For current patterns, Climate Central looked at August daily high temperatures at each weather station for 1981-2000, counting the total days exceeding 90°, 95° or 100° F over those 20 years, dividing by 20, and rounding off.  The answers for each city were the average number of days reaching above each temperature in one August during the 1980s or 1990s—roughly today's climate.  (Any given August might have many more or fewer hot days.)

For future projections, Climate Central averaged outputs from 12 major climate models at the available regional location nearest to each city for 2046-2064, and for 1981-2000 (simulated values, not actual ones).  We then calculated changes in the 20-year average monthly maximum temperature between these simulated future and current climates, and added the differences to the actual 1981-2000 weather station data from each city (already described).

This last step created new, simulated data for each city for 20 Augusts in the middle of this century.  We then applied the same method that we used with actual 1981-2000 temperatures to estimate the average number of days over each temperature threshold in this future scenario.

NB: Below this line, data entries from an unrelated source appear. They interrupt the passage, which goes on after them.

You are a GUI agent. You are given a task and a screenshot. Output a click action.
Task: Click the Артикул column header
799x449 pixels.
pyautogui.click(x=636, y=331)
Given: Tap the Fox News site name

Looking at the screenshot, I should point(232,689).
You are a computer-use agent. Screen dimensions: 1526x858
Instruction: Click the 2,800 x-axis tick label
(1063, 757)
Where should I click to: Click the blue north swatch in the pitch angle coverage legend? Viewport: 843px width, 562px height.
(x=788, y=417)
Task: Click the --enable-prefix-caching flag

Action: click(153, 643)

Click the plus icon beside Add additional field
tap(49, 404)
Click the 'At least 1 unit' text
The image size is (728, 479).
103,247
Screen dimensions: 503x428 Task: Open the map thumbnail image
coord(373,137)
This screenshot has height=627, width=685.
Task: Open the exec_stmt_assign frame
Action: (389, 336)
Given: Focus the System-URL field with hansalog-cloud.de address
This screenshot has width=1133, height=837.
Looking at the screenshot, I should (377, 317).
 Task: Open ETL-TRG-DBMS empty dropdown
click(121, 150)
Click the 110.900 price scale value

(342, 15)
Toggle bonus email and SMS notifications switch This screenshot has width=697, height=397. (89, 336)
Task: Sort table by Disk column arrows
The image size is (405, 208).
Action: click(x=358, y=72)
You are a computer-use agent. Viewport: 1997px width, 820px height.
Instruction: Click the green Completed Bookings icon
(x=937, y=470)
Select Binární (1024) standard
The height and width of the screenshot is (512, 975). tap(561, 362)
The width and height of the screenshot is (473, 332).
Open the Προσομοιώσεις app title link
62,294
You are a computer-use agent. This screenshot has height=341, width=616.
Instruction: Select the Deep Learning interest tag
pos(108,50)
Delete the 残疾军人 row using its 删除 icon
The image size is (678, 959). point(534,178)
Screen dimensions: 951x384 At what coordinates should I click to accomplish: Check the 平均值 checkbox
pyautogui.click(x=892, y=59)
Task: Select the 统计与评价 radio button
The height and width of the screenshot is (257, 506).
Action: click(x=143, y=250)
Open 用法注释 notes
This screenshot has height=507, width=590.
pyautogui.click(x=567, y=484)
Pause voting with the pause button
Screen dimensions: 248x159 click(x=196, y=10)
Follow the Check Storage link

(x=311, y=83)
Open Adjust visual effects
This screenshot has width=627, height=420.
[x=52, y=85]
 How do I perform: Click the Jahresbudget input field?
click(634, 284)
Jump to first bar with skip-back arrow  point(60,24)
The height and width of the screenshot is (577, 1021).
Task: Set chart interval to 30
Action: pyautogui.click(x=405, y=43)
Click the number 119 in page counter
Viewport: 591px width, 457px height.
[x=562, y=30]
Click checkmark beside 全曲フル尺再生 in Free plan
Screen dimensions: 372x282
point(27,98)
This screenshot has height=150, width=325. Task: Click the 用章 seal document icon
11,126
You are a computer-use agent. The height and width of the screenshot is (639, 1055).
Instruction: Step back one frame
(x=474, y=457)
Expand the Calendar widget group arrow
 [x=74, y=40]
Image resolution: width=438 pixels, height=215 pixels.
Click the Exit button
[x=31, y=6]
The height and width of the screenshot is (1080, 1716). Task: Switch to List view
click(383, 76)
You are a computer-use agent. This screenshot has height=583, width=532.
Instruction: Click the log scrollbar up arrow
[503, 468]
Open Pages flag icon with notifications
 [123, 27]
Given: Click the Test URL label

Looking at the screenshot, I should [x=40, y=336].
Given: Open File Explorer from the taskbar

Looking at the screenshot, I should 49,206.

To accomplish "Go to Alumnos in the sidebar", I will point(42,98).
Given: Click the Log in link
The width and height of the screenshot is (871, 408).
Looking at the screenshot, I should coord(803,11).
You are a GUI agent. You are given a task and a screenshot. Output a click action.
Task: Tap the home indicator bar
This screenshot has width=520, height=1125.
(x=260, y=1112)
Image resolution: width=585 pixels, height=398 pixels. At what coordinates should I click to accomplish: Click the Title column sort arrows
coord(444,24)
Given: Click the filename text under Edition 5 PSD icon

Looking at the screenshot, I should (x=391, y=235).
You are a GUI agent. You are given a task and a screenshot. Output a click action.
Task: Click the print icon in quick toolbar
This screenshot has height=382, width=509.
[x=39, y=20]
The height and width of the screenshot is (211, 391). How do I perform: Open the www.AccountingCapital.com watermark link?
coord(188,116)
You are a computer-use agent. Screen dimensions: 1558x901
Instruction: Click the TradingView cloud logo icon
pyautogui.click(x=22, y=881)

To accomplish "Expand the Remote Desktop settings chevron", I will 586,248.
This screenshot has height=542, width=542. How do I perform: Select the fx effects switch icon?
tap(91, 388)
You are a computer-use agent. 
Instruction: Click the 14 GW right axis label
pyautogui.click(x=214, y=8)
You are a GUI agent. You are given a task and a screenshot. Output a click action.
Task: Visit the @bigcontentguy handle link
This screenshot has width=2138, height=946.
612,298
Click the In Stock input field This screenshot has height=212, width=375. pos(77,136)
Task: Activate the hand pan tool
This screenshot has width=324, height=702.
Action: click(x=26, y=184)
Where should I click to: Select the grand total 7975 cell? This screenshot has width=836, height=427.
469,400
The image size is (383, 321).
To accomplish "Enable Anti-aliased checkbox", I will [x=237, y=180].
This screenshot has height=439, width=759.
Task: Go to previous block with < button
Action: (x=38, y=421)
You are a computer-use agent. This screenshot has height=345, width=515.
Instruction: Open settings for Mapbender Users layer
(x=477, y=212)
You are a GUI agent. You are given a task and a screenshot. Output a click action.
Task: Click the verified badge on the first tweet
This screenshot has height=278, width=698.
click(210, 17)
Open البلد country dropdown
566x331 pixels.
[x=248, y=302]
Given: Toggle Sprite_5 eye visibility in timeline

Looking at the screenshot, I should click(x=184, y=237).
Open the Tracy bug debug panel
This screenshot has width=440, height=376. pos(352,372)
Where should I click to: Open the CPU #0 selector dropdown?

The resulting projections give long-term averages, not predictions for any individual year; actual outcomes will vary significantly from year to year due to the natural variability of climate.  Furthermore, because the modeling and methods used involve uncertainty, the projections should be taken as best guesses within a range of uncertainty.  True long-term averages will likely prove somewhat higher or lower than the projections here.  However, all twelve models are unanimous in projecting increased hot days from the present by the middle of the century.

All model outputs used were based on a medium-high greenhouse gas emissions scenario called "A1B" by the Intergovernmental Panel on Climate Change.  Carbon dioxide and other greenhouse-gas emissions this decade have exceeded the A1B scenario thus far.  This makes the projections here conservative, matching a future in which emissions are reduced compared to the current trend.

The techniques and general climate projections used are well established in the scientific literature (for example, see here and here).